Sergeant Haines issued additional commands to Mr. Gillotti to drop his gun, but he refused. Sergeant Haines, who was outside his cruiser, retrieved a rifle. He noted at the same time that Trooper Saucier had drawn his sidearm but was out in the open and without adequate cover. Sergeant Haines continued to tell Mr. Gillotti to drop his gun; instead, Mr. Gillotti raised the handgun, removed the magazine, re-inserted it, and manipulated the slide to chamber a round, demonstrating to the officers that the weapon was loaded. In response to several more commands to drop the gun, Mr. Gillotti pointed the gun in Sergeant Haines' direction. Sergeant Haines fired several rounds from his rifle at Mr. Gillotti. Mr. Gillotti disappeared from his view. (4) Sergeant Haines and a deputy sheriff who had arrived at the scene approached the residence and found Mr. Gillotti deceased on the floor just inside the doorway. A black .45 caliber semi-automatic handgun in the “fire” position and loaded with nine rounds was near his right hand. (5) There was no one else inside the residence.
The Office of the Chief Medical Examiner conducted a postmortem examination and autopsy the next day in Augusta, and determined that Mr. Gillotti died as a result of having been shot four times. At the time of his death, Mr. Gillotti’s blood-alcohol level was 0.14%, and there were discernible levels of marijuana, Diazepam, Oxazepam, Temazepam, Oxycodone, and Sertraline in his system. Mr. Gillotti was previously diagnosed with chronic pain due to trauma, osteoarthritis, back pain, pain disorder, and anxiety disorder.
Attorney General Janet T. Mills concludes that at the time Sergeant Haines shot Mr. Gillotti, he reasonably believed that unlawful deadly force was imminently threatened against him and Trooper Saucier. It was reasonable for Sergeant Haines to believe it necessary to use deadly force to protect himself and Trooper Saucier from an imminent threat of unlawful deadly force. The Attorney General’s conclusions are based on an extensive forensic investigation, on interviews with numerous individuals, and on a thorough review of all evidence made available from all sources. All facts point to the conclusion that Sergeant Haines acted in self-defense and in the defense of Trooper Saucier.

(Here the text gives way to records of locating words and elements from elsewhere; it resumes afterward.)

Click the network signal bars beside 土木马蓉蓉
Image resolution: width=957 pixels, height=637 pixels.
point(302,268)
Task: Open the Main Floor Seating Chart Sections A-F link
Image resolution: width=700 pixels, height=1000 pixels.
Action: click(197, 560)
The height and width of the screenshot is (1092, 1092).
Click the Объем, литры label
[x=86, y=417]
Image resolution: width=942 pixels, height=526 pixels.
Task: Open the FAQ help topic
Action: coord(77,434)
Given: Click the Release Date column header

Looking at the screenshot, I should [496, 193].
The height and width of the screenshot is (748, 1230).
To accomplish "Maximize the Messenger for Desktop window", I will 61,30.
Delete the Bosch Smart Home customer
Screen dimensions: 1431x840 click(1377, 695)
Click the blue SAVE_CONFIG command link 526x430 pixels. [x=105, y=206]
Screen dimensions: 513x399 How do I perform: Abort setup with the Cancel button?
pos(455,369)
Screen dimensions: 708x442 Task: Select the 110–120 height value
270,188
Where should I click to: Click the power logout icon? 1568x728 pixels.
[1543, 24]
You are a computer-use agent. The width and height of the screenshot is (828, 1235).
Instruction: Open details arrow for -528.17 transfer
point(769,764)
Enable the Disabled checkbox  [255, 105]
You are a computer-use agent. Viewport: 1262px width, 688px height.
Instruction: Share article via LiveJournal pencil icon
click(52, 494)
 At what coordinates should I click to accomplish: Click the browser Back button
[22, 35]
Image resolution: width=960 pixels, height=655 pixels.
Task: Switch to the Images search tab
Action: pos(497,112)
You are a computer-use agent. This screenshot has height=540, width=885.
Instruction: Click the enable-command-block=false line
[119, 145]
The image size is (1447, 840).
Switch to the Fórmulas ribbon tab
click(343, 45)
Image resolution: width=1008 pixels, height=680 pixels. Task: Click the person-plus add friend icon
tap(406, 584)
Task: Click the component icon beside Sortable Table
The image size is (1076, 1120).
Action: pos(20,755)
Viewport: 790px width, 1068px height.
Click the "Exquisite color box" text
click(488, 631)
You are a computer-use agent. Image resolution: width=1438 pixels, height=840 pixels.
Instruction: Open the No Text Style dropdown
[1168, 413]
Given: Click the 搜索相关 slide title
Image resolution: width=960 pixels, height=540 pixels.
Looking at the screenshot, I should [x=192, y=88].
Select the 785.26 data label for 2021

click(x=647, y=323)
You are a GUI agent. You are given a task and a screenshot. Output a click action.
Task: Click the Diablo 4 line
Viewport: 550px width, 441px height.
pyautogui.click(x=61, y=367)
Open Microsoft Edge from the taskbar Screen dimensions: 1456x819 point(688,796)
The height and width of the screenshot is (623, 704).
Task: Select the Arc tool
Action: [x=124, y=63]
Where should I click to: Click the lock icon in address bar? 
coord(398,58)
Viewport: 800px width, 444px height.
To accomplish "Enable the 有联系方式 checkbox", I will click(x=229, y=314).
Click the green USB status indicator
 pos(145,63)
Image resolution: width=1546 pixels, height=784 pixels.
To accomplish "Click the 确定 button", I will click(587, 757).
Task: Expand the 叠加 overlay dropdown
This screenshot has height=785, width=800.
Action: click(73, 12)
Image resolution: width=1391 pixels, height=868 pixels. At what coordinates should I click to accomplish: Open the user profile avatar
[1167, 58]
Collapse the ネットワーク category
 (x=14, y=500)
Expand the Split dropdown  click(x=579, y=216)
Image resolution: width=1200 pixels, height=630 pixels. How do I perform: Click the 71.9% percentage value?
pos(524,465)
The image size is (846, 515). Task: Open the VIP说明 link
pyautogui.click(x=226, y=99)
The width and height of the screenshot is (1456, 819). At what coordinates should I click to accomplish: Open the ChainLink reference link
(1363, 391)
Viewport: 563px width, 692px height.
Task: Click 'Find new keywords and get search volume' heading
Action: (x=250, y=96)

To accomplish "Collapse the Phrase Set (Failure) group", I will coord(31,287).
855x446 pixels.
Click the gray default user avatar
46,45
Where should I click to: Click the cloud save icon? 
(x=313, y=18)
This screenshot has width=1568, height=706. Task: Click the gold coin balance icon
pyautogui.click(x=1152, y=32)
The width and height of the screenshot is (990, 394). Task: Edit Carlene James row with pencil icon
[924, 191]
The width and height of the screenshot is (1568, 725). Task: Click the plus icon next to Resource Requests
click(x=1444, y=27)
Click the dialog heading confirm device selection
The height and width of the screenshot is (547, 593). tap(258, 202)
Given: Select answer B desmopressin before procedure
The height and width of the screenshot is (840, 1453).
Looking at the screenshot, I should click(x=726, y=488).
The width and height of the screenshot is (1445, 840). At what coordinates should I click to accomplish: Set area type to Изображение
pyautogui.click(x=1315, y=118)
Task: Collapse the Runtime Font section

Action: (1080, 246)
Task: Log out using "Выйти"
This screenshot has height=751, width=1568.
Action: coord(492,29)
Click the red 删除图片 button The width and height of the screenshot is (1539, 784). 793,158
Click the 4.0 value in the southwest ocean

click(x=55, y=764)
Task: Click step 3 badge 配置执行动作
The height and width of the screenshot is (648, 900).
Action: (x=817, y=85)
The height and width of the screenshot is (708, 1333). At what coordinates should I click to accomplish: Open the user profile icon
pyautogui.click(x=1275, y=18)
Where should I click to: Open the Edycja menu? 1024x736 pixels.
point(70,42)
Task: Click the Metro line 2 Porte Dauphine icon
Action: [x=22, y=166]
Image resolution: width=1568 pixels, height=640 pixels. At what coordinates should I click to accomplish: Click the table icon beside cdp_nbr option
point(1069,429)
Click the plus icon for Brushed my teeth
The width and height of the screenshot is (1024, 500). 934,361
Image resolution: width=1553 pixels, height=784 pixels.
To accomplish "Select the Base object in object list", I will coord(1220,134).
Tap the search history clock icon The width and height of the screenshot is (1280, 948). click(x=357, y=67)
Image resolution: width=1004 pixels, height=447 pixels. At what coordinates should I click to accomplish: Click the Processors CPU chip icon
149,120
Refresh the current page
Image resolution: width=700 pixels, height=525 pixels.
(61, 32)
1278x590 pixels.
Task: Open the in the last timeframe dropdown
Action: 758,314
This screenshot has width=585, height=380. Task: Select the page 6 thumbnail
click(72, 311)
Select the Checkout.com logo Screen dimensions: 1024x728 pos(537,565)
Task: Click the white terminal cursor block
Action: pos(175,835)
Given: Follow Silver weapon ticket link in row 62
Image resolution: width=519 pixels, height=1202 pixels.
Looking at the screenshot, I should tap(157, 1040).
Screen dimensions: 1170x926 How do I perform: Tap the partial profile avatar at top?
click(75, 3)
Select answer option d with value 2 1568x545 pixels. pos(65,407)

(1) 5 MRS, Section 200-A (2) At around the same time, Trooper Saucier also called Mr. Gillotti’s cellular telephone number. Trooper Saucier was familiar with Mr. Gillotti through prior contacts, some of which included violence and firearms. A man who answered and sounded like Mr. Gillotti said he had the wrong number and hung up. (3) On June 17, 2015, Mr. Slaton was convicted of Aggravated Criminal Trespass (Class C crime) & Criminal Trespass (Class D crime) and sentenced to 39 days in jail. (4) The troopers immediately communicated that shots had been fired and numerous officers responded from around the area. (5) Later investigation disclosed ten additional live .45 caliber rounds in the right pocket of Mr. Gillotti’s pants.